DLA for object detection supported with TF-TRT on Xavier?

I’m trying to use tf-trt to run inference on object detection networks on the Jetson AGX Xavier Developer Kit. I wanted to understand how different models performed on the Xavier, so I tried to benchmark all of the models from the Object Detection Model Zoo. I downloaded all of the models and converted using the code found here. However, the performance numbers I get do not seem consistent with DLA inference benchmarks I’ve seen (below). The performance numbers are taken by timing the session.run() call to TensorFlow, running on the Xavier in MAX_N mode with all clocks maxed (after jetson_clocks.sh). My hypothesis is that either the conversion step or the inference step is not making use of the DLA chips, and is utilizing the GPU for the entire inference stage. Based on that, I have a few questions:

  1. Is there a way to verify my hypothesis? That is, determine whether tf-trt is executing the model on the DLA or on the GPU?
  2. Assuming the GPU is being used, is there a way to convert models such that the DLA is used as much as possible?
  3. If it is not possible to use the DLA with tf-trt yet, is there an ETA on when support may be enabled?
  4. If it is not possible to use the DLA with tf-trt yet, what is the recommended way of running tensorflow object detection models with the DLA? As this is still early access hardware, with lots of things in flux, I’m not sure what the current best practice is.
  5. Another thing to note is that only some of the models were able to convert with the conversion script (which is just calling trt.create_inference_graph internally). Batch size > 1 only seems supported on SSD topologies. Is this expected?

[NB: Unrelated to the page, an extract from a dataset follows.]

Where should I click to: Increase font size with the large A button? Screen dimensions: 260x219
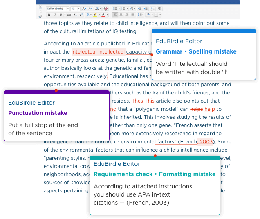[x=83, y=9]
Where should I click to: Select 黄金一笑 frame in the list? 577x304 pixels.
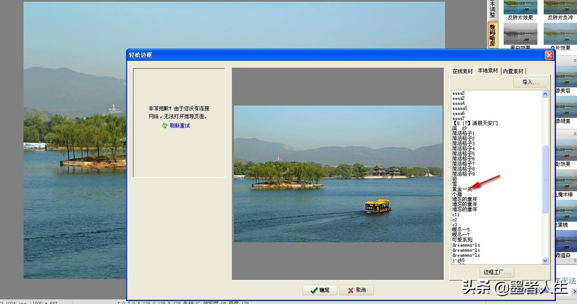point(462,189)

Object Detection Model Zoo - https://github.com/tensorflow/models/blob/master/research/object_detection/g3doc/detection_model_zoo.md
Conversion code - GitHub - NVIDIA-AI-IOT/tf_trt_models: TensorFlow models accelerated with NVIDIA TensorRT
Performance numbers - trt_graphs - Google Sheets
Benchmark 1 - https://developer.nvidia.com/embedded/jetson-agx-xavier-dl-inference-benchmarks
Benchmark 2 - NVIDIA Jetson AGX Xavier Benchmarks - Incredible Performance On The Edge Review - Phoronix

Hi theholyhades1, DLA is not supported in TF-TRT, you would need to use the UFF workflow and import it into the TensorRT C++ API to run a TensorFlow model on the DLA’s. See here:

Note that currently, the networks that are officially verified on DLA include ResNet-50, GoogleNet, AlexNet, and LeNet. So you will probably need to have GPU fallback enabled so that unsupported layers can be run on GPU instead.

Hi Dusty,

Thanks for the clarification. I’ll try using the UFF workflow and post my results. Am I correct in assuming that the TF-TRT is currently using GPU only on the Xavier?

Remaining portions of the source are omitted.